GOAL
Starting at the line that contains "You are a computer-use" and ending at the line that contains "[x=752, y=636]", reproduce only those lines of the items, requests included, and shift every coordinate in the answers by adding 4 to it.

THE INPUT
◆ ◆ ◆ ◆ ◆

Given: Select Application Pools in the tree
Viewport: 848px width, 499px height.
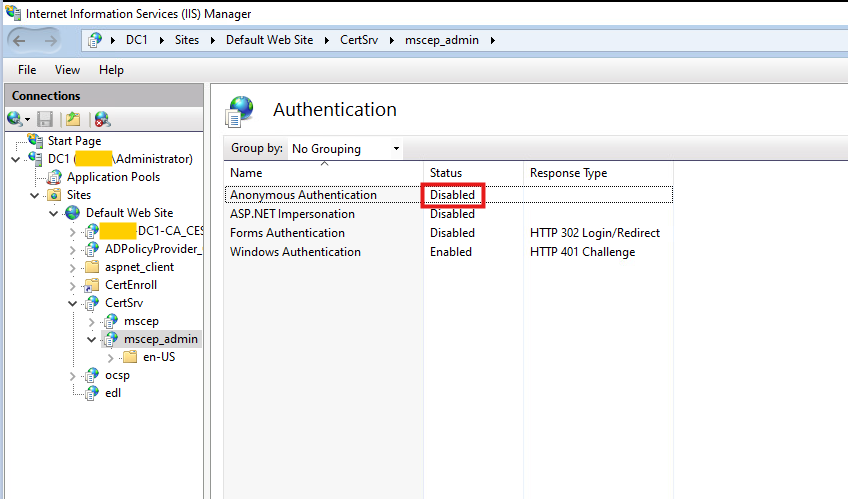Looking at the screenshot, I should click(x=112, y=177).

◆ ◆ ◆ ◆ ◆

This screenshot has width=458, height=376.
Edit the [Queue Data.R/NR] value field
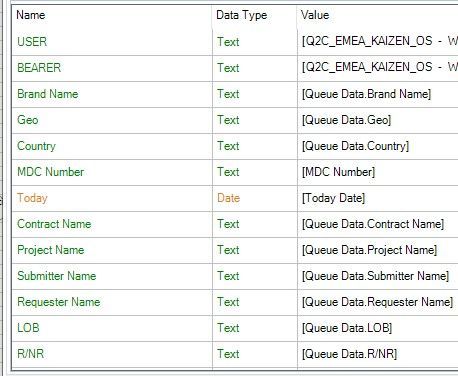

◆ ◆ ◆ ◆ ◆

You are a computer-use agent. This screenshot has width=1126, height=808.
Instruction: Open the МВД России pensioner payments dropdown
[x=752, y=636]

◆ ◆ ◆ ◆ ◆

SOLUTION TO THIS PROBLEM
You are a computer-use agent. This screenshot has width=1126, height=808.
Instruction: Open the МВД России pensioner payments dropdown
[x=756, y=640]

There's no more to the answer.